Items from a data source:

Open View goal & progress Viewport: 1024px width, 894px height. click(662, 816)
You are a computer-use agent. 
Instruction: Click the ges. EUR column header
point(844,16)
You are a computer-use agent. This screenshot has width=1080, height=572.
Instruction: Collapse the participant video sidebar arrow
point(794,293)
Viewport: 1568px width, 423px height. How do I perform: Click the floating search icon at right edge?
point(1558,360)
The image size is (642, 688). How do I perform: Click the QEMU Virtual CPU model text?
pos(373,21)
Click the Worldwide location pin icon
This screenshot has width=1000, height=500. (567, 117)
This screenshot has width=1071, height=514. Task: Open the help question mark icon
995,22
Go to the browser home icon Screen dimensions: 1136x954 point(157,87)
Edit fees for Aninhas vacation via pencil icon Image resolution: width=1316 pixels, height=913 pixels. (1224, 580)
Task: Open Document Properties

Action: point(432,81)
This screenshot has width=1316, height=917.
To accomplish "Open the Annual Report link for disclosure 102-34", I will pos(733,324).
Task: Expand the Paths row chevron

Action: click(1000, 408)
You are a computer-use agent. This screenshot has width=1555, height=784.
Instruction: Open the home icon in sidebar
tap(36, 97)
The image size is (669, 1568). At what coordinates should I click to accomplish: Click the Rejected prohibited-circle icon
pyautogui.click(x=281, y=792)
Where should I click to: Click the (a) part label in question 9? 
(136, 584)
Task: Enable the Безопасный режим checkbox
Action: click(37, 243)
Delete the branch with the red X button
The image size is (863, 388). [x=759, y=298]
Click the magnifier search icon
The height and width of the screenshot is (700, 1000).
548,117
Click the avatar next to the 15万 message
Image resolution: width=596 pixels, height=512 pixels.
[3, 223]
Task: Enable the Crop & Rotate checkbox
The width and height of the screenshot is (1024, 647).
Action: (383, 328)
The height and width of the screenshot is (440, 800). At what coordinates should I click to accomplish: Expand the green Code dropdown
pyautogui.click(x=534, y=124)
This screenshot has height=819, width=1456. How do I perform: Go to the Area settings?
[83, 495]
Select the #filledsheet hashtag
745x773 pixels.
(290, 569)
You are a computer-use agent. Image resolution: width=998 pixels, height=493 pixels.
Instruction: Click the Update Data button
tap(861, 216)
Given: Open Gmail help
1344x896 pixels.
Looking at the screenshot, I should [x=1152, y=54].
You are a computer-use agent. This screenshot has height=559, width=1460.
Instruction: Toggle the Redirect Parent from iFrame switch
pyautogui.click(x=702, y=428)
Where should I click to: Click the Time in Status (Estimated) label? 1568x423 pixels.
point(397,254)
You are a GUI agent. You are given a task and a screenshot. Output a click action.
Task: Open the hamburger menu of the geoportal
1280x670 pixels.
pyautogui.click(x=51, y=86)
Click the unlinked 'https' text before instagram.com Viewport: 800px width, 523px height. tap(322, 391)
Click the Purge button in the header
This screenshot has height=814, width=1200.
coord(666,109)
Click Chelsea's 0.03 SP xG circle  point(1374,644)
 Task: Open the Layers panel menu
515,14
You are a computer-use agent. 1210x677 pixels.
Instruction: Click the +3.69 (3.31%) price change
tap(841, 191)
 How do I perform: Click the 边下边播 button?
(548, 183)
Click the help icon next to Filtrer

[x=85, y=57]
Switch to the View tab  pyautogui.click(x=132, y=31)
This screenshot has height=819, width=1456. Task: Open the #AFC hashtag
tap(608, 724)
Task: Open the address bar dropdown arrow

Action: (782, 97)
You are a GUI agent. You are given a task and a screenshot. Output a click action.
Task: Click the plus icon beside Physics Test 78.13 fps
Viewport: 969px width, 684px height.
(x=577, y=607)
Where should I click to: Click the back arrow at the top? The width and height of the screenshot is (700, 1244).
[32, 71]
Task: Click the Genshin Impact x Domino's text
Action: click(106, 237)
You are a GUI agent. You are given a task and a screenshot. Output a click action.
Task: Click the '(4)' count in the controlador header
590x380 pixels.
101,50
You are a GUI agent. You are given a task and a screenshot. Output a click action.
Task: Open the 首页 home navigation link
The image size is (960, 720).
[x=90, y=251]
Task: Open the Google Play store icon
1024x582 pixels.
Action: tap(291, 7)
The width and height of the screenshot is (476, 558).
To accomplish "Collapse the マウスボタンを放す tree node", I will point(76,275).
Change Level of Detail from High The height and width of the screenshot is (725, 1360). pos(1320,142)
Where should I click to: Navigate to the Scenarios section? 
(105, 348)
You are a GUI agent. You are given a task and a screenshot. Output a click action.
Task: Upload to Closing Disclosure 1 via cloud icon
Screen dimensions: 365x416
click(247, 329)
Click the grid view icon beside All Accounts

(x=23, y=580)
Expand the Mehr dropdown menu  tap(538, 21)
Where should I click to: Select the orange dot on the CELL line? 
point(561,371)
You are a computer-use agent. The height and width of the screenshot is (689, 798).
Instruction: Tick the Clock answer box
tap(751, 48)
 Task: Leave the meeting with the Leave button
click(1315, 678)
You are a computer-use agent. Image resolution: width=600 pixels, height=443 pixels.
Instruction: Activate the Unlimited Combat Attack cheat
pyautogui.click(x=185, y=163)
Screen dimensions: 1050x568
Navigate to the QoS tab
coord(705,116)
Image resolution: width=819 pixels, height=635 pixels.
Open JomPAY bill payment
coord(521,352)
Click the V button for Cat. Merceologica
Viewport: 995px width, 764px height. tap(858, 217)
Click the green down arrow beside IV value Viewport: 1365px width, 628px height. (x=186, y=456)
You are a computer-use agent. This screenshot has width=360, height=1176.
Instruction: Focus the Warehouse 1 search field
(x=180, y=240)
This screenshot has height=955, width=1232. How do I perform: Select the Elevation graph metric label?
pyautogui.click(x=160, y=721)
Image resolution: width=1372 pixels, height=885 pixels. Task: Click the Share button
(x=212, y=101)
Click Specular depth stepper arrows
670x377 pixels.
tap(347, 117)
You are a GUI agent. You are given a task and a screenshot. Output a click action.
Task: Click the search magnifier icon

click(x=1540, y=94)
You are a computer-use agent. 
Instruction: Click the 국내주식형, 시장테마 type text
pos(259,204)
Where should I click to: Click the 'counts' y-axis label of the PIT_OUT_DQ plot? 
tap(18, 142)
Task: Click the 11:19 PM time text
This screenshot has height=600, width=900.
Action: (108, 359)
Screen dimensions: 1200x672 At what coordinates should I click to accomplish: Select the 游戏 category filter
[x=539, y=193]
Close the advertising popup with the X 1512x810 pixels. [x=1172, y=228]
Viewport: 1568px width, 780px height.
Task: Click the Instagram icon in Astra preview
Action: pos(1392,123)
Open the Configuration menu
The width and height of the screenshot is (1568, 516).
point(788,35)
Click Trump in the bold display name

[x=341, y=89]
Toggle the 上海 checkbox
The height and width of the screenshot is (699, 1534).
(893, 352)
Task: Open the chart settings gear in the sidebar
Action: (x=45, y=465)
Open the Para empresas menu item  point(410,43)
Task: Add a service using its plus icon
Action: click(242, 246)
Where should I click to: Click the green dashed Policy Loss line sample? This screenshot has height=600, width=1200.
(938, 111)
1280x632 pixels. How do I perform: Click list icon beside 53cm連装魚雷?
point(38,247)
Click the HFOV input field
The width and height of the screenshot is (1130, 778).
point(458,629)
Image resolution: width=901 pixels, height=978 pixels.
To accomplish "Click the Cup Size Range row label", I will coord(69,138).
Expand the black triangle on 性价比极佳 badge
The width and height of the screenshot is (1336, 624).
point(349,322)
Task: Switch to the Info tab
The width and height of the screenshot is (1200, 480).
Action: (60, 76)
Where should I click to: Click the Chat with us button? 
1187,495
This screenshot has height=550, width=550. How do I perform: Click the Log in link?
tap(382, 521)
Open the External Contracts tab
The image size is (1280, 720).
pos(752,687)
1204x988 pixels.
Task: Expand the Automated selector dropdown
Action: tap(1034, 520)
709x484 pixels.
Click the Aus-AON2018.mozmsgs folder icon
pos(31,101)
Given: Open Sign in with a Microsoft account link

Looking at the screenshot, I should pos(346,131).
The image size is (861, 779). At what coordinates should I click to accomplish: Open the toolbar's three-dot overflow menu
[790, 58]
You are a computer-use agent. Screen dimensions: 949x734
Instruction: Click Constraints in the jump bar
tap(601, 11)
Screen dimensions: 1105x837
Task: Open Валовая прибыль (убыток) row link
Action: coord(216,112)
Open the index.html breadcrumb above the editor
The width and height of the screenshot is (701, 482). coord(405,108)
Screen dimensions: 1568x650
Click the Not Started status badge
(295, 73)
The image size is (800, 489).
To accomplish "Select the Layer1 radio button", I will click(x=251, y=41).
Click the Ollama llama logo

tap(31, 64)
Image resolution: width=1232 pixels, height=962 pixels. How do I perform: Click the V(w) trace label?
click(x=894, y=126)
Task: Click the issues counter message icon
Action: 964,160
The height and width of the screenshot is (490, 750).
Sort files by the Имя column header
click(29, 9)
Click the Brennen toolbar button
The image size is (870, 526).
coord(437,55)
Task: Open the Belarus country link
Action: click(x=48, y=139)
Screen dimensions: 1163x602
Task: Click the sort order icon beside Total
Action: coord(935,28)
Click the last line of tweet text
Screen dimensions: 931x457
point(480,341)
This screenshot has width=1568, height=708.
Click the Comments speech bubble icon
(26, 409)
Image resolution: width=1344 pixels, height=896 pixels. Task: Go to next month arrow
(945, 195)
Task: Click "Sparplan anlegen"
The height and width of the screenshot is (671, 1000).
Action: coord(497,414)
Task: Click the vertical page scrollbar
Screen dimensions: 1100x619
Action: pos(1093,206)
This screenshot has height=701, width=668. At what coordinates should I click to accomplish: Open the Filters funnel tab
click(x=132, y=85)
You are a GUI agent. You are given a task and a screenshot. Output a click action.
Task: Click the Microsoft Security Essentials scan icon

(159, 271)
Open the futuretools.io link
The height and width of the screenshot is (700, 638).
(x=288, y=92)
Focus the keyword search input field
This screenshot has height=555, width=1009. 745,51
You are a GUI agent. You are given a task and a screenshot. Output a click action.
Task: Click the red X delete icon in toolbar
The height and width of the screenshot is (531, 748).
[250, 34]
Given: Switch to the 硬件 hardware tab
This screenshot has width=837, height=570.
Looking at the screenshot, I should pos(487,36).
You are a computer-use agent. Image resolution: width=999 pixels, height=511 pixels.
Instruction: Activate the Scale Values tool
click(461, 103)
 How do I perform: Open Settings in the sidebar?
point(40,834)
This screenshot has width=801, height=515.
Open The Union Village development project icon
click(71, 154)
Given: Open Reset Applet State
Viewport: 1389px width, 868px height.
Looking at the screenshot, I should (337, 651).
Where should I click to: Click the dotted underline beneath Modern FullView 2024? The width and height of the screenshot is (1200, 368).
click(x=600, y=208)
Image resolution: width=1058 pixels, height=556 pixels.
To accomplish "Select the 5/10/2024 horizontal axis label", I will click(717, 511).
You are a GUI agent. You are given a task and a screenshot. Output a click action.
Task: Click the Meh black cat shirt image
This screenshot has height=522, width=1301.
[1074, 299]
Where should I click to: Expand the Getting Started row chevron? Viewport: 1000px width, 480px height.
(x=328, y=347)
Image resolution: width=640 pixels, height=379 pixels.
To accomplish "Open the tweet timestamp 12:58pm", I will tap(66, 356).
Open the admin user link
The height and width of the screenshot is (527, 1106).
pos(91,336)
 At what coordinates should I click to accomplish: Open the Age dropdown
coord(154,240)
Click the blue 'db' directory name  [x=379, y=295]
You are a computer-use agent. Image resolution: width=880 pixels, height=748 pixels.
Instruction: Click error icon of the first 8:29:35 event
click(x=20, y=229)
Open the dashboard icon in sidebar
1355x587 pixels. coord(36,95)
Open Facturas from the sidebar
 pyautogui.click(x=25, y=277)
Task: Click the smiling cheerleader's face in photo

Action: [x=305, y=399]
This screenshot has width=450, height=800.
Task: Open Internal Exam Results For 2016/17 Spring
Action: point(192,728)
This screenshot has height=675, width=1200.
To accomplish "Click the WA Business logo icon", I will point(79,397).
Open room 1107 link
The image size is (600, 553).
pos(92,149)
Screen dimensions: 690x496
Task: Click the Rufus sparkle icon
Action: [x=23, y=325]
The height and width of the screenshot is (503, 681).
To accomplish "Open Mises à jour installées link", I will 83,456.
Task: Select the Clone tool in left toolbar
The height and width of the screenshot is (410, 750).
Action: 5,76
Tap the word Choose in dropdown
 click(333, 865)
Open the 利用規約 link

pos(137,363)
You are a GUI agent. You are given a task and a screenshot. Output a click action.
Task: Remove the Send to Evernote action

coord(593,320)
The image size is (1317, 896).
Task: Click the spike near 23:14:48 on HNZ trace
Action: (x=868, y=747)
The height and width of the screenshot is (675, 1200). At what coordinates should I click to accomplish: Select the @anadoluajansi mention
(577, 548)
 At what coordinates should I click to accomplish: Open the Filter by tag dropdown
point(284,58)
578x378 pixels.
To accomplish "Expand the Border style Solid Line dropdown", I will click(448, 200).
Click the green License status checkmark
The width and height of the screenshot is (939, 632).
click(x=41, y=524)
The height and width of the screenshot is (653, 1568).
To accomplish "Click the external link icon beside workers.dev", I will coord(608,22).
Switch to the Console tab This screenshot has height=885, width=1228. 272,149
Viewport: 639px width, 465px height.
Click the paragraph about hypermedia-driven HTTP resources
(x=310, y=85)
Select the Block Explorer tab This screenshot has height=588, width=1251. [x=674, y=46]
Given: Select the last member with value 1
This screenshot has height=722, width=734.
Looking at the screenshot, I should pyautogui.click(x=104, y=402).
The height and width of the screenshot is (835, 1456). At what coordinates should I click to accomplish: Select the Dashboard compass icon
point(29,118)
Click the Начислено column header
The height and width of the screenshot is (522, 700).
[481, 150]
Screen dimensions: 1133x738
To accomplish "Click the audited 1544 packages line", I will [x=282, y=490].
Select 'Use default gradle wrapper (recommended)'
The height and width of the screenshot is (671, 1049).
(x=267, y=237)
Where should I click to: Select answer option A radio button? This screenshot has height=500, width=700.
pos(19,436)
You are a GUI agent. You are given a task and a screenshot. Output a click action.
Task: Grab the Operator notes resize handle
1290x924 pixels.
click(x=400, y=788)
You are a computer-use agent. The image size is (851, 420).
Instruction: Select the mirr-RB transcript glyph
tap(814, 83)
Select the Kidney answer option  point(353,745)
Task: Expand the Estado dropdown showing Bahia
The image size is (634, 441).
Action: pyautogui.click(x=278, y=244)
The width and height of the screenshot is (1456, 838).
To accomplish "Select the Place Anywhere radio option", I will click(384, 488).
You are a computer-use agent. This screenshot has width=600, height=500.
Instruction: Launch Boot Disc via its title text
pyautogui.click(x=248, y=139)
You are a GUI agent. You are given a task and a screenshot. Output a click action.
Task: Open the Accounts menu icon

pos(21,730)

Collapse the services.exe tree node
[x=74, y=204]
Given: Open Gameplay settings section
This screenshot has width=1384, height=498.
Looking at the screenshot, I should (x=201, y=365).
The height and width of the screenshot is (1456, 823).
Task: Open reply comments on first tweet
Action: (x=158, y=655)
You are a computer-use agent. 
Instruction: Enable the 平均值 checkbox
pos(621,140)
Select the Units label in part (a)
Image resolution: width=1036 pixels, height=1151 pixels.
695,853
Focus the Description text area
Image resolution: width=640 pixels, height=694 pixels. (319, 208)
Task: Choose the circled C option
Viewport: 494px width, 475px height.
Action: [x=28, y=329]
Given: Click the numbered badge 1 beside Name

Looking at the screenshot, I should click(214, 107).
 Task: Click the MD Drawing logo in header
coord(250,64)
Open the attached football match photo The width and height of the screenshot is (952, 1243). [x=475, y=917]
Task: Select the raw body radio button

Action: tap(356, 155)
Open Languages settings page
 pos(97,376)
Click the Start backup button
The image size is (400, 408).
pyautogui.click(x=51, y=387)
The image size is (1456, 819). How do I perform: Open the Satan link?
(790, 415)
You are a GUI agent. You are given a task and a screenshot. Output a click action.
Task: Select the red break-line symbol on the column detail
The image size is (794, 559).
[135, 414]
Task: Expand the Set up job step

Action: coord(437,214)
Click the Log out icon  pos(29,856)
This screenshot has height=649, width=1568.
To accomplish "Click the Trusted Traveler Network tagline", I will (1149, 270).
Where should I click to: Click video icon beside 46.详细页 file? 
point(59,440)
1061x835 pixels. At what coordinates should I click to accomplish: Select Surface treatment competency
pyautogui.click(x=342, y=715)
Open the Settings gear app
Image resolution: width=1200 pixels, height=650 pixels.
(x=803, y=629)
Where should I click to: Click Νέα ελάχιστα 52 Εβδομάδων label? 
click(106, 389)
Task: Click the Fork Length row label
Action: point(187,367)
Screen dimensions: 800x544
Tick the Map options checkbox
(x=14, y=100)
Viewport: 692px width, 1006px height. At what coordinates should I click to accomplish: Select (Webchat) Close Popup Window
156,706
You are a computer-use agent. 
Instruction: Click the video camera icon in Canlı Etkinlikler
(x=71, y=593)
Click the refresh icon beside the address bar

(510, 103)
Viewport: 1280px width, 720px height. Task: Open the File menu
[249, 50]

● Task instructions
Starting at the line above that contains "Focus the keyword search input field", repeat each line exactly up to and including the line that contains "Image resolution: width=1058", and stop there.

● Response for this exercise
Focus the keyword search input field
This screenshot has height=555, width=1009. 745,51
You are a GUI agent. You are given a task and a screenshot. Output a click action.
Task: Click the red X delete icon in toolbar
The height and width of the screenshot is (531, 748).
[250, 34]
Given: Switch to the 硬件 hardware tab
This screenshot has width=837, height=570.
Looking at the screenshot, I should pos(487,36).
You are a computer-use agent. Image resolution: width=999 pixels, height=511 pixels.
Instruction: Activate the Scale Values tool
click(461, 103)
 How do I perform: Open Settings in the sidebar?
point(40,834)
This screenshot has width=801, height=515.
Open The Union Village development project icon
click(71, 154)
Given: Open Reset Applet State
Viewport: 1389px width, 868px height.
Looking at the screenshot, I should (337, 651).
Where should I click to: Click the dotted underline beneath Modern FullView 2024? The width and height of the screenshot is (1200, 368).
click(x=600, y=208)
Image resolution: width=1058 pixels, height=556 pixels.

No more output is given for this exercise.